**What the task asks:**
Wherever a line in the data holds the word "pixels", pull that line out.

(Dataset entries)

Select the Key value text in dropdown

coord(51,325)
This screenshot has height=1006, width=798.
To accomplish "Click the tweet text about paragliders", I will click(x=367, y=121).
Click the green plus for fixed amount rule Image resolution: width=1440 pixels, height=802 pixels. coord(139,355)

...

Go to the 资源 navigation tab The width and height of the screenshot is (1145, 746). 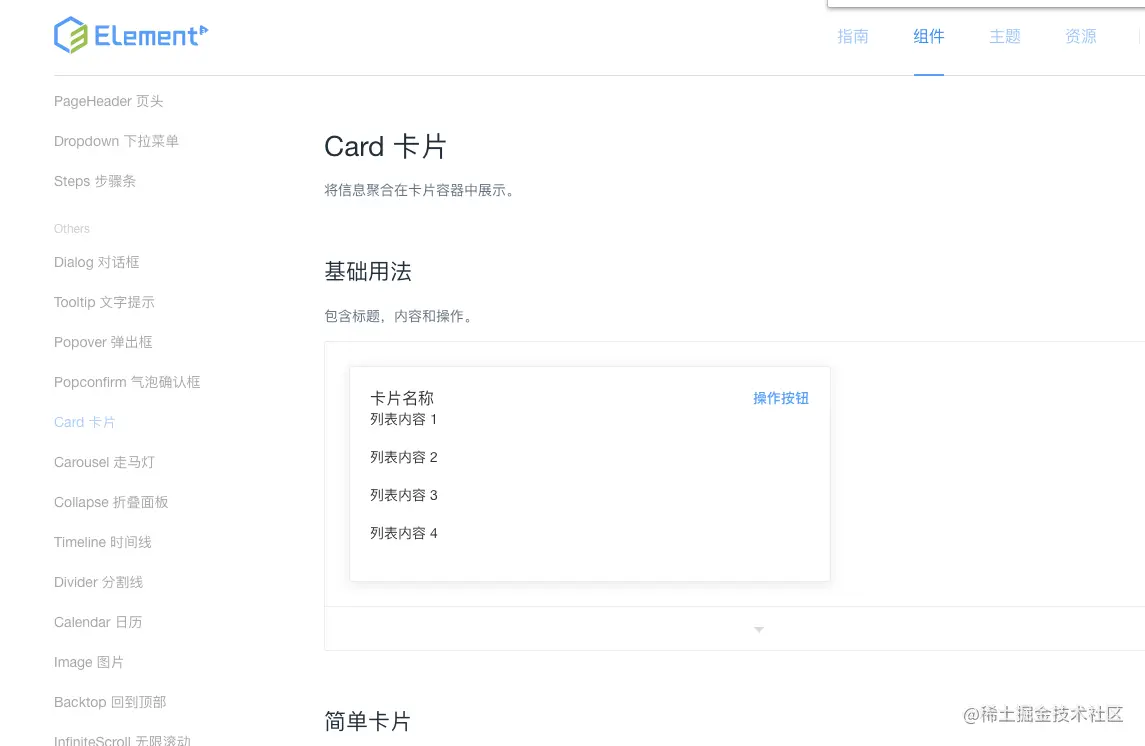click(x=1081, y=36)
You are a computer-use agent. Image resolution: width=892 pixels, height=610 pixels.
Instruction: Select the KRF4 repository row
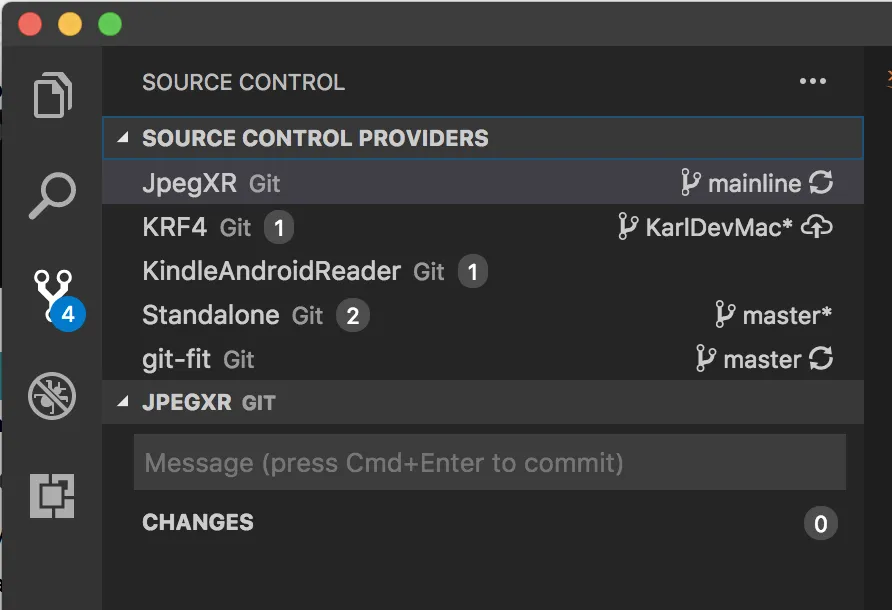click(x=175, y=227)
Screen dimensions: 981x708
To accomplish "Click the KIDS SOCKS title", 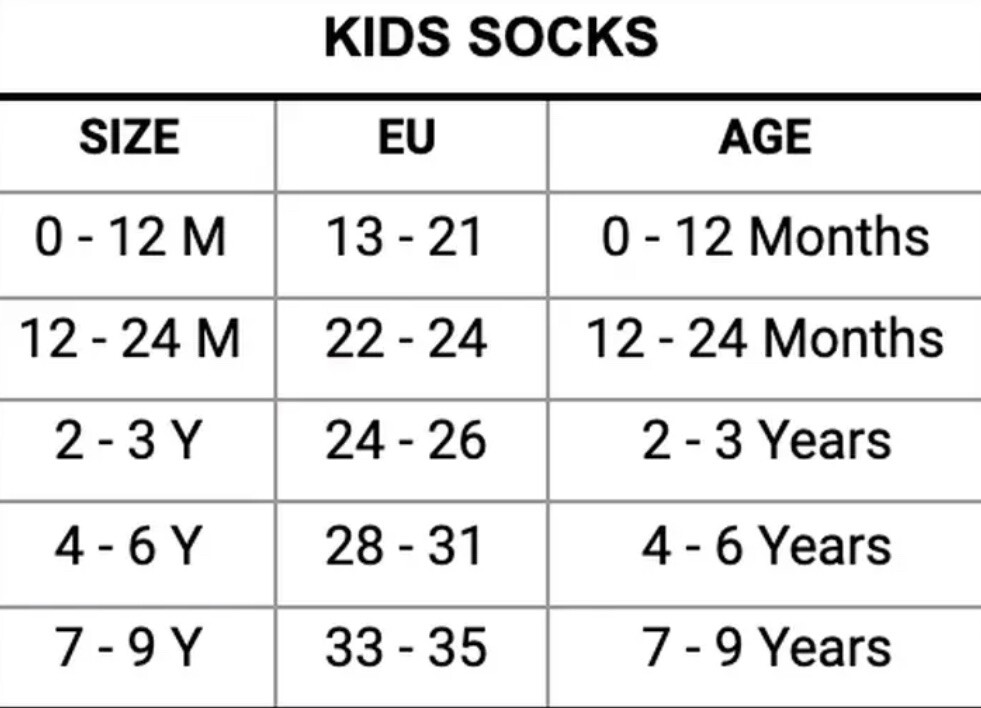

**Answer box:**
Click the green plus for fixed amount rule Image resolution: width=1440 pixels, height=802 pixels. coord(139,355)
You are a computer-use agent. Image resolution: width=892 pixels, height=610 pixels.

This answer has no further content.